A Rússia, tradicional aliada dos sérvios, posicionou-se contra qualquer sanção. Mas prevalece entre as potências a convicção de que é necessário estabelecer um arranjo de autonomia que exclua a opção do separatismo.
Todos temem o incêndio que poderia ser deflagrado pela fagulha de Kosovo. A vizinha Albânia acredita que Kosovo é parte do seu território nacional.
Uma guerra civil na região seria a senha para um conflito internacional. A também vizinha Macedônia é outro foco de tensão, pois um quarto da sua população é constituída por albaneses étnicos, de religião muçulmana, que vivem na faixa noroeste do país, junto às fronteiras da Albânia e de Kosovo. As repercussões de outra guerra étnica poderiam se difundir também para a Vojvodina, região no norte da Sérvia, junto à fronteira com a Hungria, que abriga significativa minoria húngara. Nesse caso, o termo “balcanização”, que desde o século passado funciona como sinônimo de fragmentação geopolítica, assumiria todo o seu sangrento significado.
História e mito de Kosovo Polje
A batalha de Kosovo Polje - campo dos melros na língua servo croata é quase ignorada nos livros de História. Mas, para os povos eslavos da península balcânica, ela tem um significado muito especial. A região de Kosovo é uma espécie de centro espiritual do nacionalismo sérvio e o resultado da batalha marcou profundamente a evolução política e cultural da Sérvia.
Presentes na península balcânica, inclusive em Kosovo, desde o século VII, os sérvios estabeleceram um importante reino medieval, cujo apogeu coincidiu com a chegada à região dos turcos otomanos, de religião muçulmana. Os monarcas sérvios construíram uma série de mosteiros em Kosovo. Um deles, na cidade de Pec, tornou-se a sede do patriarcado da Igreja Ortodoxa Sérvia. Para os sérvios ortodoxos, Pec ocupou o lugar de Roma, Jerusalém e Meca para católicos, judeus e muçulmanos.
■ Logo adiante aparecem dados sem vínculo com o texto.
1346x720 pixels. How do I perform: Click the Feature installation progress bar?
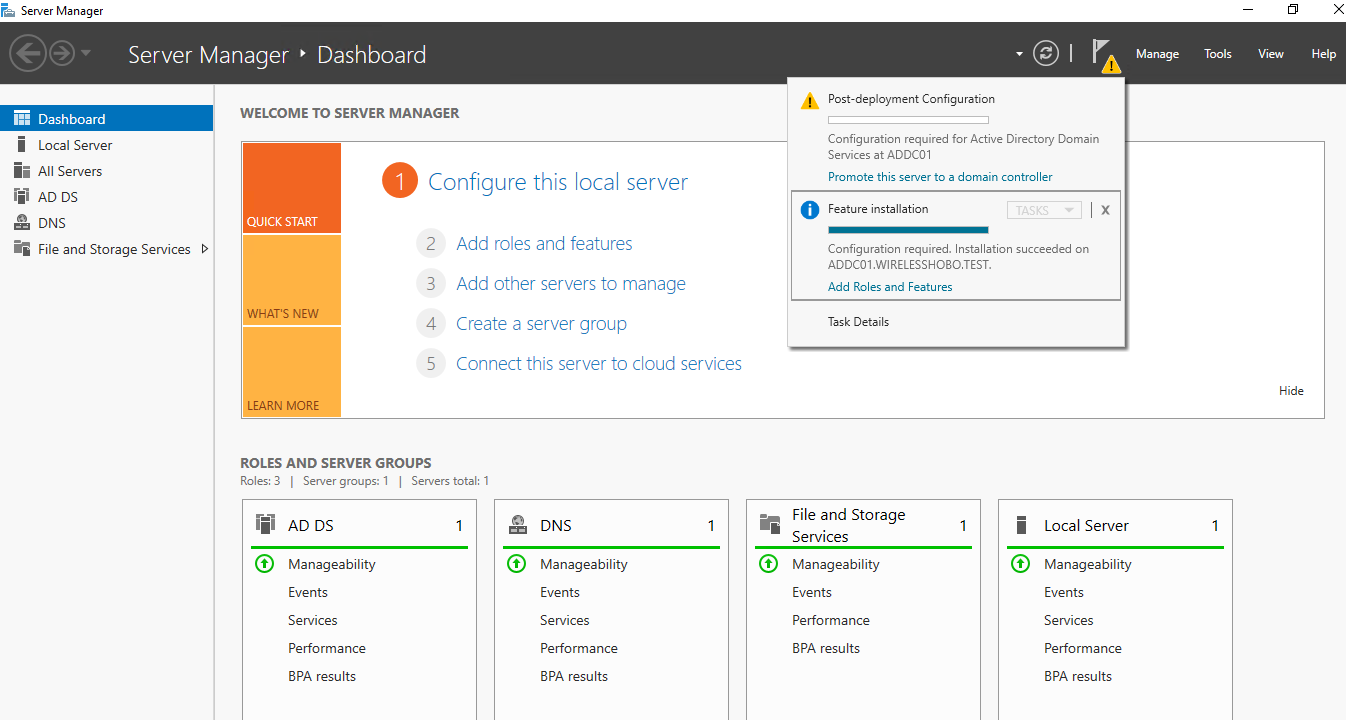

A batalha ocorreu em 28 de junho de 1389, opondo tropas otomanas ao exército conjunto de vários povos eslavos e não-eslavos, sob o comando de um monarca de origem sérvia. Nesse episódio encontram-se as origens da crença da elite política sérvia na sua vocação para a liderança dos povos eslavos do sul (montenegrinos, macedônios, croatas, eslovenos). A batalha, vencida pelos otomanos, aconteceu na planície situada ao norte da cidade de Pristina, atual capital de Kosovo. A derrota assinalou o início da penetração turca na Europa e o fim da expansão da Sérvia nos Bálcãs.
O moderno nacionalismo sérvio formou-se combatendo o domínio otomano.
De 1389 à primeira Guerra Balcânica, em 1912, quando os otomanos foram virtualmente expulsos da península, eclodiram centenas de revoltas sérvias, brutalmente reprimidas pelas autoridades turcas. Milhares de sérvios fugiram de Kosovo, estabelecendo-se mais ao norte. Essa trajetória gerou as minorias sérvias da Bósnia e da Croácia.
Durante o seu domínio, os otomanos estimularam o repovoamento de Kosovo por albaneses convertidos ao islamismo. A região transformou-se, demograficamente, em área de maioria albanesa. Mas, politicamente, consolidou a sua função de sede mitológica da nação sérvia. Foi lá que o líder sérvio Slobodan Milosevic promoveu, em 1989, uma gigantesca manifestação, na data dos 600 anos da batalha, pressagiando o turbulento fim de século dos Bálcãs.